# New line of possible Large Scale detail products at Michael's craft stores



## vsmith (Jan 2, 2008)

New line of possible Large Scale detail products at Michael's craft stores.










They are simply labeled Miniatures/Miniaturas. These range in scale but look good for 1/20~1//22.5 range. They are relatively inexpensive. I'm planning to repaint the bananas as chilis


----------



## Robert (Jan 2, 2008)

Thanks for the heads up. They look promising.


----------



## Semper Vaporo (Jan 2, 2008)

Just idle curiosity... what is that big red and cream thing on the left?


----------



## vsmith (Jan 2, 2008)

Semper Vaporo said:


> Just idle curiosity... what is that big red and cream thing on the left?


Doghouse, even has a little dog


----------



## ntpntpntp (Jan 14, 2008)

Looks like these are by Sparrow Innovations. Here's a complete list:

http://sparrowinnovations.com/products/sparrow-innovations-miniatures/

We have similar dolls-house miniatures here in the UK, some items do turn out to be quite useful for our Large Scale models!


----------



## vsmith (Jan 2, 2008)

That's them, like I said lots of stuff, some better than others.


----------



## CliffyJ (Apr 29, 2009)

Nice tip Vic, thanks. Reminds me of the semi-G-scale wooden barrels & drums that Lowes sells, for some mysterious reason.


----------



## Doug C (Jan 14, 2008)

Thanks for sharing. Hanven't been to Micheals ever since they quit delivering their weekly flyer to this area of the city so no occassional 50% off coupon so no interest to drop by ...as we did stockpile a few cans of the Krylon uv 'protectant'....

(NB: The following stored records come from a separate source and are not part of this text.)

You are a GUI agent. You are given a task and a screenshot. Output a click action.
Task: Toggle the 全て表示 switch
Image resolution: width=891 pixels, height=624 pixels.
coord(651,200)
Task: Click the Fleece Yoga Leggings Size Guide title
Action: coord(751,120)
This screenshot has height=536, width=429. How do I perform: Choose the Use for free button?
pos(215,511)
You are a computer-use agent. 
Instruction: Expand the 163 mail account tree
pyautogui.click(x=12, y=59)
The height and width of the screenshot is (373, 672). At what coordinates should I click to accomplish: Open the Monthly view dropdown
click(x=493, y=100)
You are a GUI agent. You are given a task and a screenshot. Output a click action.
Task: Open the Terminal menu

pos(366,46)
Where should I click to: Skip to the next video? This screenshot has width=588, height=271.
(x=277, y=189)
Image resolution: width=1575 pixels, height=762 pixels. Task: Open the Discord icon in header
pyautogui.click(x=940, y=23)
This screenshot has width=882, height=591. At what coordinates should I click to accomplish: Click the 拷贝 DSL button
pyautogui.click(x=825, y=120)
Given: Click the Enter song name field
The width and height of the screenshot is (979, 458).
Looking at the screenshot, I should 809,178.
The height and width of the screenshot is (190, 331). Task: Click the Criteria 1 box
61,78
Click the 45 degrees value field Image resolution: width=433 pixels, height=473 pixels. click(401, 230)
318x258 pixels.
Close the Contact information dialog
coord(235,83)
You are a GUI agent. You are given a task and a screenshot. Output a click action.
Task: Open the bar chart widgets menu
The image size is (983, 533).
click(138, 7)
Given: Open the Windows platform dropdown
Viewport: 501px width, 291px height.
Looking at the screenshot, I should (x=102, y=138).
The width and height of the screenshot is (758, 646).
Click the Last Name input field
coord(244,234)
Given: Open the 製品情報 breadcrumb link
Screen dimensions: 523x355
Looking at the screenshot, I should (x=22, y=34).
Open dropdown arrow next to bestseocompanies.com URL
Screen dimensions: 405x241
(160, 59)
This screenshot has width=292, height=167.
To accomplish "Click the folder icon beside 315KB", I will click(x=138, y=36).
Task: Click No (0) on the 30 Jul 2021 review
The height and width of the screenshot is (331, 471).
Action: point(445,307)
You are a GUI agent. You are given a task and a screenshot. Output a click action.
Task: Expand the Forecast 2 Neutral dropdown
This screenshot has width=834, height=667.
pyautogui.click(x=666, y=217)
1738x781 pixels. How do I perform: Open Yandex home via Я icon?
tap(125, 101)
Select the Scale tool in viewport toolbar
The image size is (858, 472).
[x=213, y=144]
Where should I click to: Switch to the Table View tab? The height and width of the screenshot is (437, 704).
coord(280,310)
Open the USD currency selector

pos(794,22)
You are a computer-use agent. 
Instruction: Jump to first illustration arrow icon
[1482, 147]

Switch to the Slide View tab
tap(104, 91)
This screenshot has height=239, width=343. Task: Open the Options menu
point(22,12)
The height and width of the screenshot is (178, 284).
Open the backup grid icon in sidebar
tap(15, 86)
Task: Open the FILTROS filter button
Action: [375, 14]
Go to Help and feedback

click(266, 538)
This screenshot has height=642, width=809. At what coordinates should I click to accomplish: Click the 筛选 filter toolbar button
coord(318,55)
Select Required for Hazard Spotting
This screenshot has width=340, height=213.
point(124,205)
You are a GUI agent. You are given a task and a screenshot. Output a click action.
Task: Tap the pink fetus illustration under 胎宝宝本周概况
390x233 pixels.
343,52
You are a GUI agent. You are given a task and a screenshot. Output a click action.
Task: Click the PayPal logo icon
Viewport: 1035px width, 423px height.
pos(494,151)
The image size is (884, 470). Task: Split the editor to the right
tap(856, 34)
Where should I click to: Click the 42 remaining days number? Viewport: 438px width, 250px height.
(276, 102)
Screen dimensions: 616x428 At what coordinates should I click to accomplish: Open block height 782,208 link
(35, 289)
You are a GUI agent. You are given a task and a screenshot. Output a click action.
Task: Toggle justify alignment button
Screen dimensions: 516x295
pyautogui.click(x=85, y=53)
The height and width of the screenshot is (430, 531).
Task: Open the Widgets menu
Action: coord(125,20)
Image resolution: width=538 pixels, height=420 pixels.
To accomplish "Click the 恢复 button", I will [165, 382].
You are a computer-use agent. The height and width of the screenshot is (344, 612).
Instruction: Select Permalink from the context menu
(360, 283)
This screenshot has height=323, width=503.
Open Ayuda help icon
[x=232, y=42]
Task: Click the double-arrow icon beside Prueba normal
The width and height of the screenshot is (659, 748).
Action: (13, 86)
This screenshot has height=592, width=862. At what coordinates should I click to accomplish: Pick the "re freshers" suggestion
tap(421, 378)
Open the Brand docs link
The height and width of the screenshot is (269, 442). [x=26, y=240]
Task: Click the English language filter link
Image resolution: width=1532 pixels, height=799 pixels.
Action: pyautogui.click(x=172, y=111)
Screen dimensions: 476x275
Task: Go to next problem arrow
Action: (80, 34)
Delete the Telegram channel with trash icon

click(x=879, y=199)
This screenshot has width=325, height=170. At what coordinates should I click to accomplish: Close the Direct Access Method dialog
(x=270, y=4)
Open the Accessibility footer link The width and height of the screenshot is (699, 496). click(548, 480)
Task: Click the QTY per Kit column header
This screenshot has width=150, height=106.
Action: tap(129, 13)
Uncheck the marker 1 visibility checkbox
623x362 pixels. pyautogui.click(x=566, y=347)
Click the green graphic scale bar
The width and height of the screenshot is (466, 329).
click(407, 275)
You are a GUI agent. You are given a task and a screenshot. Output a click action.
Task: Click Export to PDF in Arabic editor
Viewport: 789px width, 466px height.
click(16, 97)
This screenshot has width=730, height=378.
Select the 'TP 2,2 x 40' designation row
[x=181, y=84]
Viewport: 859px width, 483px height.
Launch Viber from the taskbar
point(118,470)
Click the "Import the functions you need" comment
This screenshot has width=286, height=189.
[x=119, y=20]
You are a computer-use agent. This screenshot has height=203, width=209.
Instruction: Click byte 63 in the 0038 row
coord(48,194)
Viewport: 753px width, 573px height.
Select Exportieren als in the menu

"...semi-G-scale wooden barrels & drums that Lowes sells, for some mysterious reason..."
Do they sell dept56 or cheaper equivalent during the christmas season ? That is the reason ! 

Or they heard a lot of dollhouse enthusiasts browse the lanes, like we do looking for usable products 

doug c


----------



## JackM (Jul 29, 2008)

At my local Lowe's today, there is a whole bunch of buildings and things, including a group of skaters moving around an ice pond. I didn't spend time to try to figure out how - perhaps magnets moving under the surface. Lots of people, but probably too expensive to buy for the people alone - around 70, 80 bucks for each unit, with maybe half a dozen people each. The people looked just a bit small/short for my 1:29 RR (also a bit "wrong" for my summertime activities), but possibly okay if they're set back a bit.

JackM

In the Holiday decorations section.


----------



## CliffyJ (Apr 29, 2009)

Just to clarify, the barrels & drums are a regularly stocked item, at least at my Lowes. In the hardware aisle, in one of the misc. stuff drawers. I think it's funny, because they seem so out of place.


----------



## JackM (Jul 29, 2008)

Cliff - Thanks for that tip. I'll be off to Lowe's again today. (I am blessed with a Lowe's just two miles away from home.) One can never have enough barrels and drums.

JackM


----------



## CliffyJ (Apr 29, 2009)

Thanks Jack. Just a BTW, I'm in Orlando for a trade show, and had to go to Lowes for some cleaning stuff. And just for fun, I looked in the hardware aisle, and there were the same barrels and drums in one of three drawers labeled something like hobby and wood crap. Their cousins were wheels and smokestacks a la classic wooden toy trains and pinewood derby parts.


----------



## JackM (Jul 29, 2008)

At the risk of sounding like the Boy Scout pledge, a Good Modeler keeps an open mind for things that aren't meant for our railroads but would be very useful (and save us money, too!).

JackM


----------